5 And it came to pass that Riplakish did not do that which was right in the sight of the Lord, for he did have many wives and concubines, and did lay that upon men’s shoulders which was grievous to be borne; yea, he did tax them with heavy taxes; and with the taxes he did build many spacious buildings.
6 And he did erect him an exceedingly beautiful throne; and he did build many prisons, and whoso would not be subject unto taxes he did cast into prison; and whoso was not able to pay taxes he did cast into prison; and he did cause that they should labor continually for their support; and whoso refused to labor he did cause to be put to death.
7 Wherefore he did obtain all his fine work, yea, even his fine gold he did cause to be refined in prison; and all manner of fine workmanship he did cause to be wrought in prison. And it came to pass that he did afflict the people with his whoredoms and abominations.
8 And when he had reigned for the space of forty and two years the people did rise up in rebellion against him; and there began to be war again in the land, insomuch that Riplakish was killed, and his descendants were driven out of the land.
I’ve been thinking today about the effect positions of authority can have on people. I’m starting from the assumption that leadership roles are temporary. I may be a manager at work today, but tomorrow, someone else may be leading the team, and I may be contributing in another way. This is also true of church callings, where roles like bishop or relief society president are passed from one member of the ward to another over time. Government offices also generally have specific terms of service, and as the story of Riplakish demonstrates in the passage above, even the title of king may prove to be temporary.
What interests me today is this: assuming that positions of authority will end, what kind of relationship will a leader and a follower enjoy when their roles change? What effect does the role have on each of them and on their relationship with each other?

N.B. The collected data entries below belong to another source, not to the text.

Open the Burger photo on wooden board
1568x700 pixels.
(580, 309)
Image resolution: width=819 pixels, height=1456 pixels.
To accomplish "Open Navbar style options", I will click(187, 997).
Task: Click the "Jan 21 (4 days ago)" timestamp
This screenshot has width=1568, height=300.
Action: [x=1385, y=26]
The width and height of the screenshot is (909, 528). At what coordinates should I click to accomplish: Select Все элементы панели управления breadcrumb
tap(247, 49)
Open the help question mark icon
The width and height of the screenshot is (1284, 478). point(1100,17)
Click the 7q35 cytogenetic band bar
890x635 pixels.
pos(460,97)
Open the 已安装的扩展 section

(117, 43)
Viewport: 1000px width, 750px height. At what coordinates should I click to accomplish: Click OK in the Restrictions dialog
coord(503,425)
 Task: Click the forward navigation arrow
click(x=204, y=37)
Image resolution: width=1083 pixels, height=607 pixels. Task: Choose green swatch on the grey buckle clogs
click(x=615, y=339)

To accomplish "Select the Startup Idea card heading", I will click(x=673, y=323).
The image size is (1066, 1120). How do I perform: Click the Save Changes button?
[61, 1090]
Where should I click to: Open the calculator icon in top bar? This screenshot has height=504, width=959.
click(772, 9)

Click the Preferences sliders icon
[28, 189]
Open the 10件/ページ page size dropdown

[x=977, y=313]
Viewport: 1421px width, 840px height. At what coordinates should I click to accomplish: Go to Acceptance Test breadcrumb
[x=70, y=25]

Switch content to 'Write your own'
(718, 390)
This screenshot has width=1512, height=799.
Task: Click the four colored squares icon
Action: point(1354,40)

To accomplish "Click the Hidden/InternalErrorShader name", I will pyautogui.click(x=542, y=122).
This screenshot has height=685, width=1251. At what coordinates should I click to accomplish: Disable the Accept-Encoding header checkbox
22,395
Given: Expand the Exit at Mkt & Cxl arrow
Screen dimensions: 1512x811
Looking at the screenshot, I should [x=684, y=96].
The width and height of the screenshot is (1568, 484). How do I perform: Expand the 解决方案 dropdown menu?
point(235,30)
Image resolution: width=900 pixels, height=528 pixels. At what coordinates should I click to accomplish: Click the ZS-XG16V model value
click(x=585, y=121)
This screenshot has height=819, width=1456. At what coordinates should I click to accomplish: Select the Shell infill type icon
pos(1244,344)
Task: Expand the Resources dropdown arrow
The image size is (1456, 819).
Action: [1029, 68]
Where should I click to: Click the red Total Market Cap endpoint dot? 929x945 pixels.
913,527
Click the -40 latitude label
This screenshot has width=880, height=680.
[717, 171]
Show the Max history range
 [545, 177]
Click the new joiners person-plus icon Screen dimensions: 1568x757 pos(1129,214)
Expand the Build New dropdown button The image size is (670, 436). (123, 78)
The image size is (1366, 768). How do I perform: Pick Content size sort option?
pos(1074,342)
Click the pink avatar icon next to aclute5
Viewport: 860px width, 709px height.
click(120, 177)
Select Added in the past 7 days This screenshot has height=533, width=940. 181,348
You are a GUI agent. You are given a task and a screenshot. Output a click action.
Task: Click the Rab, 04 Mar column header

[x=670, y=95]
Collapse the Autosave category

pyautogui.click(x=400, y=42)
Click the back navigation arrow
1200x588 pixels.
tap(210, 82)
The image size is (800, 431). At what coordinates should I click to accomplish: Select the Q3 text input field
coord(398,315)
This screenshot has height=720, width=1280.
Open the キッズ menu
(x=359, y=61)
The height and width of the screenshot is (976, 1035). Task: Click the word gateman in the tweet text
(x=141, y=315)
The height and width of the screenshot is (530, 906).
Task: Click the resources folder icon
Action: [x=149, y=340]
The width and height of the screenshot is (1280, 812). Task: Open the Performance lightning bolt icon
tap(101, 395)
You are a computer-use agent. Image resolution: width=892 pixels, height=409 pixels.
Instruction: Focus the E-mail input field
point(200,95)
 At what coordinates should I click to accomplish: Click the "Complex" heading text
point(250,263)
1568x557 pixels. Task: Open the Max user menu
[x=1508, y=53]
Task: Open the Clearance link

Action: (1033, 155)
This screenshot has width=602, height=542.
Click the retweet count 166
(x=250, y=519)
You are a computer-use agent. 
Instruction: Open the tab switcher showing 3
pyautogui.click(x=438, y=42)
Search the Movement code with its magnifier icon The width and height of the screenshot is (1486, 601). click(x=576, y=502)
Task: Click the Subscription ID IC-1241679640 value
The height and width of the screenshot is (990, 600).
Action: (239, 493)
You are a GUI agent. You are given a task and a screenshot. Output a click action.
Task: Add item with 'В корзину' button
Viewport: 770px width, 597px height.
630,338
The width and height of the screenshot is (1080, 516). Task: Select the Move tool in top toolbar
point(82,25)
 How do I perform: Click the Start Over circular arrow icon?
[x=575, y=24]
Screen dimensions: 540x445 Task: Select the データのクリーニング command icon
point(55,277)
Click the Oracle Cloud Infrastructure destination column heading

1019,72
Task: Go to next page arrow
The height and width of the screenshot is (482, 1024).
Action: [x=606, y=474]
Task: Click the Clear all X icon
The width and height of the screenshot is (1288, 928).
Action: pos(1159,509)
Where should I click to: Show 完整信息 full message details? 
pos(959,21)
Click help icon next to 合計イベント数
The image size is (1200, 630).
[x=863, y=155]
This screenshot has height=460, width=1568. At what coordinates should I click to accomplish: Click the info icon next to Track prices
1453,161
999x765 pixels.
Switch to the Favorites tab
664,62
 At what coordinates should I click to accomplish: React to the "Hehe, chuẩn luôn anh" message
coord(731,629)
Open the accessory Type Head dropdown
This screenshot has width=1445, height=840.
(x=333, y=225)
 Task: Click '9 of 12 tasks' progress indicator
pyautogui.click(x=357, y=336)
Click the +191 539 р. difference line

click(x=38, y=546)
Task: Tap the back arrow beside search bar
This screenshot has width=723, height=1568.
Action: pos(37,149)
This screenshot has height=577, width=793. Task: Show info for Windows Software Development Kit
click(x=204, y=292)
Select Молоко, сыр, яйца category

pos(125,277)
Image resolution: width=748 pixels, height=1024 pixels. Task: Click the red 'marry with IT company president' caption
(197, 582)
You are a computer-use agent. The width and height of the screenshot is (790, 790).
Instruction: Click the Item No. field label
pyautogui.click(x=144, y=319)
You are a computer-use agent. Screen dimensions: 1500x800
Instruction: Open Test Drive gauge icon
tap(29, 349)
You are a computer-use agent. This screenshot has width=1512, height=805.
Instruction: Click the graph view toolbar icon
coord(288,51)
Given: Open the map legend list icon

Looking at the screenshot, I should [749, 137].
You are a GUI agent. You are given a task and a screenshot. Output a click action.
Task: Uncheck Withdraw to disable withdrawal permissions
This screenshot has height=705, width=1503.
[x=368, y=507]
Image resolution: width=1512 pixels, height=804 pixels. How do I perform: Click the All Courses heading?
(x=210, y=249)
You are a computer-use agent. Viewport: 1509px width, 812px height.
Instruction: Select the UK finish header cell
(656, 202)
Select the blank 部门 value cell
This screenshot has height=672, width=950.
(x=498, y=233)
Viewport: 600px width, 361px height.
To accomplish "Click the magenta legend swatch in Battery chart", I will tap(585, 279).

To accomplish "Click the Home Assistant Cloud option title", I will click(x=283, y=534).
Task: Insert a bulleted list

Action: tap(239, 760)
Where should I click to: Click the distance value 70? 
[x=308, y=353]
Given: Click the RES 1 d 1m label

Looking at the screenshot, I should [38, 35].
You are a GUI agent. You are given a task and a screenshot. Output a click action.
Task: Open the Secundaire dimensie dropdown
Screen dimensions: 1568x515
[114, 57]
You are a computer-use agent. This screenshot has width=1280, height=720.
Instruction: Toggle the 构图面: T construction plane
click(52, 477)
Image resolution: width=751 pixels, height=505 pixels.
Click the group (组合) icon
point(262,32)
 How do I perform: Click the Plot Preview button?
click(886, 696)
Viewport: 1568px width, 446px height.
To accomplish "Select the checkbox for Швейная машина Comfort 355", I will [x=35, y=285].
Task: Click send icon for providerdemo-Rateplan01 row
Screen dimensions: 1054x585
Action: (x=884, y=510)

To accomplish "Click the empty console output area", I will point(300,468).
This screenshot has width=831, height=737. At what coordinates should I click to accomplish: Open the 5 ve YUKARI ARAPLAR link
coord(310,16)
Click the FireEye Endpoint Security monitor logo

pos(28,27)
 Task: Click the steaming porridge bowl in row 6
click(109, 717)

In the case of Riplakish, the effect was disastrous. Because he abused his position so shamelessly, and because he displayed so little empathy and respect for his people, they ultimately “[rose] up in rebellion against him.” He lost his throne and his life. Would he have been so cruel if circumstances had been different, if the people around him had not been obliged to obey him, if they had been able to constrain his behavior more easily? We can’t know for sure, but the power he possessed as king surely inhibited his growth and impaired his ability to develop meaningful relationships with other people. It was too easy for him to do wrong, and he never developed the self-discipline to do choose the “harder right” (Thomas S. Monson, “Choices,” General Conference, April 2016).
In contrast, King Benjamin exercised remarkable self-control and earned the love and admiration of his people. He reminded them at the end of his life that he had spent his days in their service and had not “sought gold nor silver nor any manner of riches” from them. He had not “suffered that [they] should be confined in dungeons, nor that [they] should make slaves one of another,” but he had “labored with his own hands” to serve them and to minimize their taxes. He had done all of this so that “there should nothing come upon [them] which was grievous to be borne” (Mosiah 2:12-14).
Today, I will think about my leadership roles: at home, at church, and at work. Am I leading unselfishly as King Benjamin did? Or am I in any way abusing my authority and taking advantage of the people I lead? I will choose to discipline myself, to see my leadership roles as responsibilities, not as privileges, and to act unselfishly in the interest of the people I lead.